V.‑C. Stan interpôs no Tribunal Geral um recurso destinado a obter, designadamente, a anulação da decisão impugnada e pediu‑lhe que se declarasse competente.
Para este efeito, alegou, nomeadamente, que o Regulamento 2017/1939, relativo à instituição da Procuradoria Europeia (2), que prevê a priori a competência exclusiva dos órgãos jurisdicionais nacionais para fiscalizar a validade dos atos processuais da Procuradoria Europeia, não cumpre os requisitos do direito à ação e a um processo equitativo, conforme enunciados no artigo 47.° da Carta dos Direitos Fundamentais da União Europeia.

Em sua defesa, a Procuradoria Europeia invocou fundamentos de inadmissibilidade, com base, nomeadamente, no facto de o Tribunal Geral não ser competente para decidir sobre os pedidos de anulação dirigidos contra a decisão impugnada, uma vez que o artigo 263.° TFUE relativo a recursos diretos não se aplica, no caso em apreço, aos atos processuais da Procuradoria Europeia.

Chamado a conhecer deste recurso e deste fundamento de inadmissibilidade, o Tribunal Geral pronuncia‑se sobre a questão inédita da repartição de competências entre o juiz da União e os órgãos jurisdicionais nacionais em matéria de fiscalização jurisdicional dos atos processuais da Procuradoria Europeia e nega provimento ao recurso devido à sua incompetência para dele conhecer.

Apreciação do Tribunal Geral

O Tribunal Geral começa por recordar que a fiscalização jurisdicional dos atos processuais da Procuradoria Europeia está prevista no artigo 42.° do Regulamento 2017/1939. Por um lado, este dispõe que os atos processuais da Procuradoria Europeia que se destinem a produzir efeitos jurídicos em relação a terceiros são objeto de fiscalização pelos órgãos jurisdicionais nacionais competentes em conformidade com os requisitos e formalidades previstos pelo direito nacional (3).
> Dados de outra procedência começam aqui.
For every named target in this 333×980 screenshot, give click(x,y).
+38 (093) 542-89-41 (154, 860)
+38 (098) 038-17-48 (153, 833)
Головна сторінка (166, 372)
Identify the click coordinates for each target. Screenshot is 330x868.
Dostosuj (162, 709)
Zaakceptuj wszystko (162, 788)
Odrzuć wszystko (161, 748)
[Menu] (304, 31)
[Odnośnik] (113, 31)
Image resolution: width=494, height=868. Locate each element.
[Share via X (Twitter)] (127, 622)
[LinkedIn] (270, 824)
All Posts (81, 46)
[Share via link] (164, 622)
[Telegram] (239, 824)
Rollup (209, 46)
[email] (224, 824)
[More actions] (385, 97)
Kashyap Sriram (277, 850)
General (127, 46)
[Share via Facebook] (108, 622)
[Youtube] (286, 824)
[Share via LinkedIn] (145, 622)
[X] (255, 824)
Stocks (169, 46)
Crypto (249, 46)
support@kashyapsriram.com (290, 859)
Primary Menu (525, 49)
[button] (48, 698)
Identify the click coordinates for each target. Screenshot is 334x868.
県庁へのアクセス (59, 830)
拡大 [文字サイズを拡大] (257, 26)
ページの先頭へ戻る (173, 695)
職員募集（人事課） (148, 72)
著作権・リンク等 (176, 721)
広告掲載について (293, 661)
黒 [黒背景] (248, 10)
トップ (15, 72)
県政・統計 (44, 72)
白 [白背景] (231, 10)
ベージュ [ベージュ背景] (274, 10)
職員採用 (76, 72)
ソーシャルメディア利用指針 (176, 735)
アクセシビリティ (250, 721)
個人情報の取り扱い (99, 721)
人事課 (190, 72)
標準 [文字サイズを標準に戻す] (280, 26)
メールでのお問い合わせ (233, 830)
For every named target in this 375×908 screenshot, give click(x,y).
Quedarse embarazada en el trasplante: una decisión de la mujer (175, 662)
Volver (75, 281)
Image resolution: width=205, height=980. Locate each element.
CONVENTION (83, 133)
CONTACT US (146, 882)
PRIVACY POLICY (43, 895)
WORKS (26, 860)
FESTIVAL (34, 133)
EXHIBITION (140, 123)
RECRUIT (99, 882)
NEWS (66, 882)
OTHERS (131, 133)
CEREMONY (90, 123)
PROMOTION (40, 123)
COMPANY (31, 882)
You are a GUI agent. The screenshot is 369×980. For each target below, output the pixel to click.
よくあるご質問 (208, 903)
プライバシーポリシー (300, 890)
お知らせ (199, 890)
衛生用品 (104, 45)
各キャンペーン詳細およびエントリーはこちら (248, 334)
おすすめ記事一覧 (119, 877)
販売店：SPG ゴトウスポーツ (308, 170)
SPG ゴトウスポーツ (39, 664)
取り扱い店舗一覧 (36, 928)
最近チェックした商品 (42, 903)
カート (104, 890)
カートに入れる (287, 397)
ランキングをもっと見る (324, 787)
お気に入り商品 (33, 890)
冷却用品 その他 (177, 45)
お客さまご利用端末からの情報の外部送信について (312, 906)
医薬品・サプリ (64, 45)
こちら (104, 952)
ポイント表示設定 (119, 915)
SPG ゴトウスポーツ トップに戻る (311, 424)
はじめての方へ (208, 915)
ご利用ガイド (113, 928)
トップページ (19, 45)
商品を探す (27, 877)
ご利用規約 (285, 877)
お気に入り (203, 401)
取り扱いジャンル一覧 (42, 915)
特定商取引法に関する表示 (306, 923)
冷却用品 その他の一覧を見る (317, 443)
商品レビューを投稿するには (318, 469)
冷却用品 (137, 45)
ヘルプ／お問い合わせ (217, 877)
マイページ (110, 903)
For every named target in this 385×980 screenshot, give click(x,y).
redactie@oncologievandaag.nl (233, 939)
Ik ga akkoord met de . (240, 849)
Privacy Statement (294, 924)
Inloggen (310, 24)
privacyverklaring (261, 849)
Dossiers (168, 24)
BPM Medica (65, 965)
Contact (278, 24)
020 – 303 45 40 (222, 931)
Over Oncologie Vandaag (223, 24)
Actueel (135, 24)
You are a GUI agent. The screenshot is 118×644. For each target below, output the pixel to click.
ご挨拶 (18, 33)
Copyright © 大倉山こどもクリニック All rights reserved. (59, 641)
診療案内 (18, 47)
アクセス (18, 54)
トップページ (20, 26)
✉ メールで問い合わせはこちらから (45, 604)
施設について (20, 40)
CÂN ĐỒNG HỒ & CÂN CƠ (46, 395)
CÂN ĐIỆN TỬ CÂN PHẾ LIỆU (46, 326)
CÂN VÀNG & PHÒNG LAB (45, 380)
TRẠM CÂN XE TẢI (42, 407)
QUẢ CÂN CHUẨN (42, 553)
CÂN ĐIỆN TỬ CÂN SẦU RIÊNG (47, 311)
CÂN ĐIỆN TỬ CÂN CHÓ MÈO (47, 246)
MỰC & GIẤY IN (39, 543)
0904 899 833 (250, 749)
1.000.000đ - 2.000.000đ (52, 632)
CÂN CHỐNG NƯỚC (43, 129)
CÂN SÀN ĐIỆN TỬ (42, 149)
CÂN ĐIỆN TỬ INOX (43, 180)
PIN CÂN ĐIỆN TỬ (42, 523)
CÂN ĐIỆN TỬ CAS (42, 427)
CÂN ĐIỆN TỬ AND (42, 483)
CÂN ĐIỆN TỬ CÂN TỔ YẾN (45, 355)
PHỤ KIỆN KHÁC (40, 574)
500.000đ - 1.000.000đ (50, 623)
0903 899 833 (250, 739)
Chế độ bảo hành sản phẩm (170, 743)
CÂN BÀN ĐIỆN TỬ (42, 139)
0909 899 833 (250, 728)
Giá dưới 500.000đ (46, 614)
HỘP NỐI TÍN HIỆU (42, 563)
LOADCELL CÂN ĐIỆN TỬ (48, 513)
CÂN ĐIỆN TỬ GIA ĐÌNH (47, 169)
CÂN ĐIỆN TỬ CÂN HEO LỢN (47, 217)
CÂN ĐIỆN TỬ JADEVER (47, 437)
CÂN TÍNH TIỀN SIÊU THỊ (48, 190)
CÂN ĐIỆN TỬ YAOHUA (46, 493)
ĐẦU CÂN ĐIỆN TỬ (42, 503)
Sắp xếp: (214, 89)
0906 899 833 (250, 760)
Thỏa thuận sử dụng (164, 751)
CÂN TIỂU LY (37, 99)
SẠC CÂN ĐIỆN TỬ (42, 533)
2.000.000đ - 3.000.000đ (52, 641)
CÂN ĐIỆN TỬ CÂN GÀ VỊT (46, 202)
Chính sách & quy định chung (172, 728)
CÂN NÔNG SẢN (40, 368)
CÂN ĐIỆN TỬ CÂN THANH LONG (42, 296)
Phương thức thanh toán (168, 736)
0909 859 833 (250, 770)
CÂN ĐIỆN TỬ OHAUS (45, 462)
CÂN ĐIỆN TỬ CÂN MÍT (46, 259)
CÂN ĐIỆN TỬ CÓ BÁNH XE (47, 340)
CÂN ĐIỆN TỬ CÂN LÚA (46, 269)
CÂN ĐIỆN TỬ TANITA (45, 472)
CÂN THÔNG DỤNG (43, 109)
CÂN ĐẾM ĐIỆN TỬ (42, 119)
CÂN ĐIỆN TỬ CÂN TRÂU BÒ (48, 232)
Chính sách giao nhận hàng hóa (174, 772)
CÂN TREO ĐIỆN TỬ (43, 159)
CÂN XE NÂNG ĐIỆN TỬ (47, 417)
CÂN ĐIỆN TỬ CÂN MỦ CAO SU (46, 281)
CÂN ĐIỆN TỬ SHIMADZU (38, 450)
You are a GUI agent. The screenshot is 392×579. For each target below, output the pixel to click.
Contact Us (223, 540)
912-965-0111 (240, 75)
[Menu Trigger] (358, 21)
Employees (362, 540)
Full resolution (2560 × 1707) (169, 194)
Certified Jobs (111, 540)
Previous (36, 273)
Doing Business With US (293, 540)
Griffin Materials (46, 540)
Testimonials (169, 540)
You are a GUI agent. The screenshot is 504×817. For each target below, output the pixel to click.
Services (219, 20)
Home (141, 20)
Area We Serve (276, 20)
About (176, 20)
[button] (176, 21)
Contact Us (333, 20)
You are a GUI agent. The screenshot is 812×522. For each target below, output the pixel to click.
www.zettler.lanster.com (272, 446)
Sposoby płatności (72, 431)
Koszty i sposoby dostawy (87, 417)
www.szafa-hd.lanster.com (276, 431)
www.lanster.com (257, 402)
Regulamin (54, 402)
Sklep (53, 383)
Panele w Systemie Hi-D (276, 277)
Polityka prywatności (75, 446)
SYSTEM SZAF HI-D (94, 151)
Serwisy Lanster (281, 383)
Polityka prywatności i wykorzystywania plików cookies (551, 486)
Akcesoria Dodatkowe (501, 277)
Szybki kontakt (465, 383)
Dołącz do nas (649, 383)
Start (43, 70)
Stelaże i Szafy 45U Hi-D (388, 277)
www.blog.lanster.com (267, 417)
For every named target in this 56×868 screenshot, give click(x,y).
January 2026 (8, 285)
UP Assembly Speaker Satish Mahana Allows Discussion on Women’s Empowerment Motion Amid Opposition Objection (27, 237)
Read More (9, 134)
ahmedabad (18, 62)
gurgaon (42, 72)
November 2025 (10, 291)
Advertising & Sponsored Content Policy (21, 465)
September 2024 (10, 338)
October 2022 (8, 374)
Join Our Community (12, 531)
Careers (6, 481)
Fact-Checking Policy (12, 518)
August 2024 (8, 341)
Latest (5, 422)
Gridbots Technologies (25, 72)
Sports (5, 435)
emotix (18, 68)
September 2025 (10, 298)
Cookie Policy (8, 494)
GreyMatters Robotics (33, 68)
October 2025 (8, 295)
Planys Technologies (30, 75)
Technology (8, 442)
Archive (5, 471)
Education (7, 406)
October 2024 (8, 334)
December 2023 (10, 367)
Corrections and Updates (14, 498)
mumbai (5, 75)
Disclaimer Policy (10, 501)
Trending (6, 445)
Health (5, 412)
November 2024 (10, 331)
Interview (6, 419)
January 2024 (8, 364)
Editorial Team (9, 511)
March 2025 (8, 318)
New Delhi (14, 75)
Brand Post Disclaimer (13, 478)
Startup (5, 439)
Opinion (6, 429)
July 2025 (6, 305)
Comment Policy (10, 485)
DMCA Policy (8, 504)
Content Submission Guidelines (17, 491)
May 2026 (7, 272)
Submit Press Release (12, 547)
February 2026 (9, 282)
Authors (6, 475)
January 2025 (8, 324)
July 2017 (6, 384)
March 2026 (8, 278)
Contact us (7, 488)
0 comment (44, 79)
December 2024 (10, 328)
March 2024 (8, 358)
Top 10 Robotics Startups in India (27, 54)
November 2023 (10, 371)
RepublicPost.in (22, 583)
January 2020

Por outro lado, precisa que, em conformidade com o artigo 267.° TFUE, o Tribunal de Justiça é competente para decidir a título prejudicial (4), em primeiro lugar, sobre a validade dos atos processuais da Procuradoria Europeia, na medida em que tal questão de validade seja suscitada perante um órgão jurisdicional de um Estado‑Membro diretamente com base no direito da União; em segundo lugar, sobre a interpretação ou a validade de disposições do direito da União, incluindo o regulamento relativo à criação da Procuradoria Europeia, e, em terceiro lugar, sobre a interpretação dos artigos 22.° e 25.° deste regulamento em relação a qualquer conflito de competência entre a Procuradoria Europeia e as autoridades nacionais competentes.

Além disso, o referido artigo 42.° limita expressamente a competência de fiscalização da legalidade do juiz da União, ao abrigo do artigo 263.° TFUE, a certos tipos de decisões da Procuradoria (5), como as que visam arquivar um processo, desde que sejam diretamente impugnadas com base no direito da União, as que afetam a proteção dos dados das pessoas em causa e as que não são atos processuais, como as decisões relativas ao direito de acesso do público aos documentos, ou uma decisão através da qual seja demitido um Procurador Europeu Delegado ou qualquer outra decisão administrativa.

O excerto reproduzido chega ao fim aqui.